OBJECTIVE ::
Answer these from the thread on raising Ray replicas:
1. What port does the Dockerfile pass to --ray-client-server-port?
2. What value is num_workers set to in main.py?
3. According to the reply, what must be unique across the same namespace?
[START OF PASSAGE GIVEN]
[Medium] How to raise 2 replicas for remote access on another cluster?

Dockerfile

CMD ray start --head --dashboard-host=0.0.0.0 \
    --port=$RAY_HEAD_PORT \
    --ray-client-server-port=10001 && \
    python main.py

main.py

if __name__ == "__main__":
    num_workers = 2
    workers = [
        GeneralModel.options(
            num_gpus=0.33, num_cpus=2,
            name=cfg.NAMEACTOR, namespace=cfg.NAMESPACE
        ).remote(cfg.DEVICE, cfg.LANGUAGE)
        for _ in range(num_workers)
    ]
    while True:
        time.sleep(5)

The following error appears:

ValueError: The name general_models (namespace=None) is already taken. Please use a different name or get the existing actor using ray.get_actor(‘general_models’, namespace=‘None’)
head_1 | (base

name argument from actor option must be unique across the same namespace. If you give an different name to each worker, you can make it work I believe.
[END OF PASSAGE GIVEN]
[START OF COLLECTED DATA]
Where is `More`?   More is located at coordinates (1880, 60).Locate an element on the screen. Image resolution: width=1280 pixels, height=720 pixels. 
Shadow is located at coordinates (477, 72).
[END OF COLLECTED DATA]
ANSWER IN FULL ::
1. 10001
2. 2
3. The name argument from the actor option.